Matthew Yglesias posts this clip of Arnold in a robot cab in the movie Total Recall:

In the AT article, the author (Tim Lee) references handhelds, suggesting that driver-less taxis will be called in advance, with number of passengers and destination input in advance via some sort of google-maps-like interface. But what about the Total Recall approach of having a speech interface once you're inside the car? There are clear benefits here - you don't need to fiddle with a device simply to catch a ride down the street, you can speak to the car just as you speak to a driver currently. Of course, these types of interactions may decrease the efficiency of the taxi network that Lee envisions as a system to optimize through communication and planning. However, I can see this being just a continuation of the way that cabs work today -- if you call a cab from home, you need to specify a destination, and the dispatcher may tell you no ("We don't go to Duluth"). But if you are in the kind of neighborhood where you can just stand on the curb and hail a cab, you can probably just get in and tell them where to go without much trouble.

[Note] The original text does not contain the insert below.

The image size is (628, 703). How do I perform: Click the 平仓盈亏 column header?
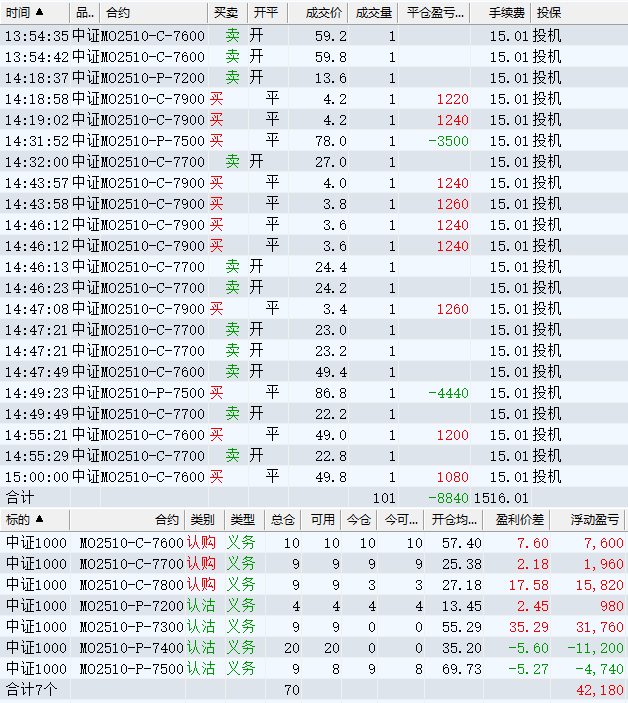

The second thing I wanted to mention was the dummy from the video. It's so low quality, it seems to be a net negative to the driverless-taxi experience. But the idea is worth examining. Does the representation of a human as a driver provide any benefit? I speculate that it does. Having a human-like or otherwise intelligent-looking thing to look at while speaking is a more natural way to converse. And it has one subtle technological benefit too - by giving a person a representation to look at while speaking, the AI also is able to get a fix on the speaker's face with visual sensors. This can be useful in many ways -- foremost being that speech recognition is more accurate when using visual information (lip-reading) as well as acoustic information. In addition, visual information can be used to extract emotional information from the user. The dummy in the video probably wishes it had this information, so it could hide inside the seat when Arnold became enraged at its incompetence. I think that the same benefits could be had much cheaper with a virtual human representation on a video screen, but I think either way the addition of a virtual intelligent presence would be useful.